> _Task details_
The output should be identical to the entries that follow.

━━ Task input

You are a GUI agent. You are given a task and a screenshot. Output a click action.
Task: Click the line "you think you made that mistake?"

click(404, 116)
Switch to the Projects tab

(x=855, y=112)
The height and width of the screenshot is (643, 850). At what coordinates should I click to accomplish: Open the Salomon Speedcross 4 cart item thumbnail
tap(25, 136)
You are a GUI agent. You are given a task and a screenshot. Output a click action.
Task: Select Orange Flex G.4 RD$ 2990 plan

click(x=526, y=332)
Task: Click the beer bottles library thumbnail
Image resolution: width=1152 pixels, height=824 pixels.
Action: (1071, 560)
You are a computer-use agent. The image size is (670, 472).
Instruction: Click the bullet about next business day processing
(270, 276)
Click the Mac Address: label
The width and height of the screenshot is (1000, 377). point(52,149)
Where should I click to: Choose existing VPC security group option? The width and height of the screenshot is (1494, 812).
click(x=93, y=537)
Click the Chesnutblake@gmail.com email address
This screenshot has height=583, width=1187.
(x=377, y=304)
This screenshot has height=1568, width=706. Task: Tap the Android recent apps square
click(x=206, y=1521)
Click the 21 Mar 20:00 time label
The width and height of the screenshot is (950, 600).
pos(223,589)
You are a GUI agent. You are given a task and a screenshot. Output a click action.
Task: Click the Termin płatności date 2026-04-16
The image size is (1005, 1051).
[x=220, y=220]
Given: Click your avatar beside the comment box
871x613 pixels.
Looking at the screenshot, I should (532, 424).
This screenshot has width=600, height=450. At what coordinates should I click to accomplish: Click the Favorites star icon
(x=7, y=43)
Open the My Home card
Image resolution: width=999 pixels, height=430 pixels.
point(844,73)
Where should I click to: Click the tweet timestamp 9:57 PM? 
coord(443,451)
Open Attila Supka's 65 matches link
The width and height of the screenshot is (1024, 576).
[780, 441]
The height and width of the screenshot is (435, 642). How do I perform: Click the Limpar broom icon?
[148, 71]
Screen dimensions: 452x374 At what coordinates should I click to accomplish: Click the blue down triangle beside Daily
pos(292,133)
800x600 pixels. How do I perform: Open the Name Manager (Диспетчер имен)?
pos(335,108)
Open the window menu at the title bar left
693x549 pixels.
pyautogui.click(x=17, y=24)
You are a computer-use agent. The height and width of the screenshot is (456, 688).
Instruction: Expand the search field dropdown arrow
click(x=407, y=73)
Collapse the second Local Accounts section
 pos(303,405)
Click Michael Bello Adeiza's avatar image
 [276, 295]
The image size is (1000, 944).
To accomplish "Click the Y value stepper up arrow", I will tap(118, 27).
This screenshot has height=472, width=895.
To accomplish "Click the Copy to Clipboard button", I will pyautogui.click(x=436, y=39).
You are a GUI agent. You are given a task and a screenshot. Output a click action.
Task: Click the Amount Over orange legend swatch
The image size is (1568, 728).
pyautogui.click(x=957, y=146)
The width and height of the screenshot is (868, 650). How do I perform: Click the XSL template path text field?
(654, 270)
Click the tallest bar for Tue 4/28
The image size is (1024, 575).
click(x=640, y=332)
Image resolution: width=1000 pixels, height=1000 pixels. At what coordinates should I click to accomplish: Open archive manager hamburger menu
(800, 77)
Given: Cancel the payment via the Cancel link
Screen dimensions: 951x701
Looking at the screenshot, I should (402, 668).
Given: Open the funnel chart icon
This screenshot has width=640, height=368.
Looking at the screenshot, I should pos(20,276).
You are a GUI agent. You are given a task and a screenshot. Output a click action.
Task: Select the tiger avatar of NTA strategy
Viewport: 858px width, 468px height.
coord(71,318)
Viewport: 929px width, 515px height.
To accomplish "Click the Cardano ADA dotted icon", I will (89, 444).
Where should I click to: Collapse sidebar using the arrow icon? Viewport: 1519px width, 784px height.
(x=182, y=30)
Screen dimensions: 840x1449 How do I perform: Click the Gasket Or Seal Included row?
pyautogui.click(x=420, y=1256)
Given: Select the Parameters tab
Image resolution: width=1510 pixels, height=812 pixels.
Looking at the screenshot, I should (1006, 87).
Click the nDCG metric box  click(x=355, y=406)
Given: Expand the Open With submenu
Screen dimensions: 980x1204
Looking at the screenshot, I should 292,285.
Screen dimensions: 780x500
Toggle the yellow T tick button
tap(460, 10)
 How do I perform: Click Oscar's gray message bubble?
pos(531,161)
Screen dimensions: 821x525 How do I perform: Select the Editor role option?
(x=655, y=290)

━━━━

> _Solution to the exercise_
You are a GUI agent. You are given a task and a screenshot. Output a click action.
Task: Click the line "you think you made that mistake?"

click(404, 116)
Switch to the Projects tab

(x=855, y=112)
The height and width of the screenshot is (643, 850). At what coordinates should I click to accomplish: Open the Salomon Speedcross 4 cart item thumbnail
tap(25, 136)
You are a GUI agent. You are given a task and a screenshot. Output a click action.
Task: Select Orange Flex G.4 RD$ 2990 plan

click(x=526, y=332)
Task: Click the beer bottles library thumbnail
Image resolution: width=1152 pixels, height=824 pixels.
Action: (1071, 560)
You are a computer-use agent. The image size is (670, 472).
Instruction: Click the bullet about next business day processing
(270, 276)
Click the Mac Address: label
The width and height of the screenshot is (1000, 377). point(52,149)
Where should I click to: Choose existing VPC security group option? The width and height of the screenshot is (1494, 812).
click(x=93, y=537)
Click the Chesnutblake@gmail.com email address
This screenshot has height=583, width=1187.
(x=377, y=304)
This screenshot has height=1568, width=706. Task: Tap the Android recent apps square
click(x=206, y=1521)
Click the 21 Mar 20:00 time label
The width and height of the screenshot is (950, 600).
pos(223,589)
You are a GUI agent. You are given a task and a screenshot. Output a click action.
Task: Click the Termin płatności date 2026-04-16
The image size is (1005, 1051).
[x=220, y=220]
Given: Click your avatar beside the comment box
871x613 pixels.
Looking at the screenshot, I should (532, 424).
This screenshot has width=600, height=450. At what coordinates should I click to accomplish: Click the Favorites star icon
(x=7, y=43)
Open the My Home card
Image resolution: width=999 pixels, height=430 pixels.
point(844,73)
Where should I click to: Click the tweet timestamp 9:57 PM? 
coord(443,451)
Open Attila Supka's 65 matches link
The width and height of the screenshot is (1024, 576).
[780, 441]
The height and width of the screenshot is (435, 642). How do I perform: Click the Limpar broom icon?
[148, 71]
Screen dimensions: 452x374 At what coordinates should I click to accomplish: Click the blue down triangle beside Daily
pos(292,133)
800x600 pixels. How do I perform: Open the Name Manager (Диспетчер имен)?
pos(335,108)
Open the window menu at the title bar left
693x549 pixels.
pyautogui.click(x=17, y=24)
You are a computer-use agent. The height and width of the screenshot is (456, 688).
Instruction: Expand the search field dropdown arrow
click(x=407, y=73)
Collapse the second Local Accounts section
 pos(303,405)
Click Michael Bello Adeiza's avatar image
 [276, 295]
The image size is (1000, 944).
To accomplish "Click the Y value stepper up arrow", I will tap(118, 27).
This screenshot has height=472, width=895.
To accomplish "Click the Copy to Clipboard button", I will pyautogui.click(x=436, y=39).
You are a GUI agent. You are given a task and a screenshot. Output a click action.
Task: Click the Amount Over orange legend swatch
The image size is (1568, 728).
pyautogui.click(x=957, y=146)
The width and height of the screenshot is (868, 650). How do I perform: Click the XSL template path text field?
(654, 270)
Click the tallest bar for Tue 4/28
The image size is (1024, 575).
click(x=640, y=332)
Image resolution: width=1000 pixels, height=1000 pixels. At what coordinates should I click to accomplish: Open archive manager hamburger menu
(800, 77)
Given: Cancel the payment via the Cancel link
Screen dimensions: 951x701
Looking at the screenshot, I should (402, 668).
Given: Open the funnel chart icon
This screenshot has width=640, height=368.
Looking at the screenshot, I should pos(20,276).
You are a GUI agent. You are given a task and a screenshot. Output a click action.
Task: Select the tiger avatar of NTA strategy
Viewport: 858px width, 468px height.
coord(71,318)
Viewport: 929px width, 515px height.
To accomplish "Click the Cardano ADA dotted icon", I will (89, 444).
Where should I click to: Collapse sidebar using the arrow icon? Viewport: 1519px width, 784px height.
(x=182, y=30)
Screen dimensions: 840x1449 How do I perform: Click the Gasket Or Seal Included row?
pyautogui.click(x=420, y=1256)
Given: Select the Parameters tab
Image resolution: width=1510 pixels, height=812 pixels.
Looking at the screenshot, I should (1006, 87).
Click the nDCG metric box  click(x=355, y=406)
Given: Expand the Open With submenu
Screen dimensions: 980x1204
Looking at the screenshot, I should 292,285.
Screen dimensions: 780x500
Toggle the yellow T tick button
tap(460, 10)
 How do I perform: Click Oscar's gray message bubble?
pos(531,161)
Screen dimensions: 821x525 How do I perform: Select the Editor role option?
(x=655, y=290)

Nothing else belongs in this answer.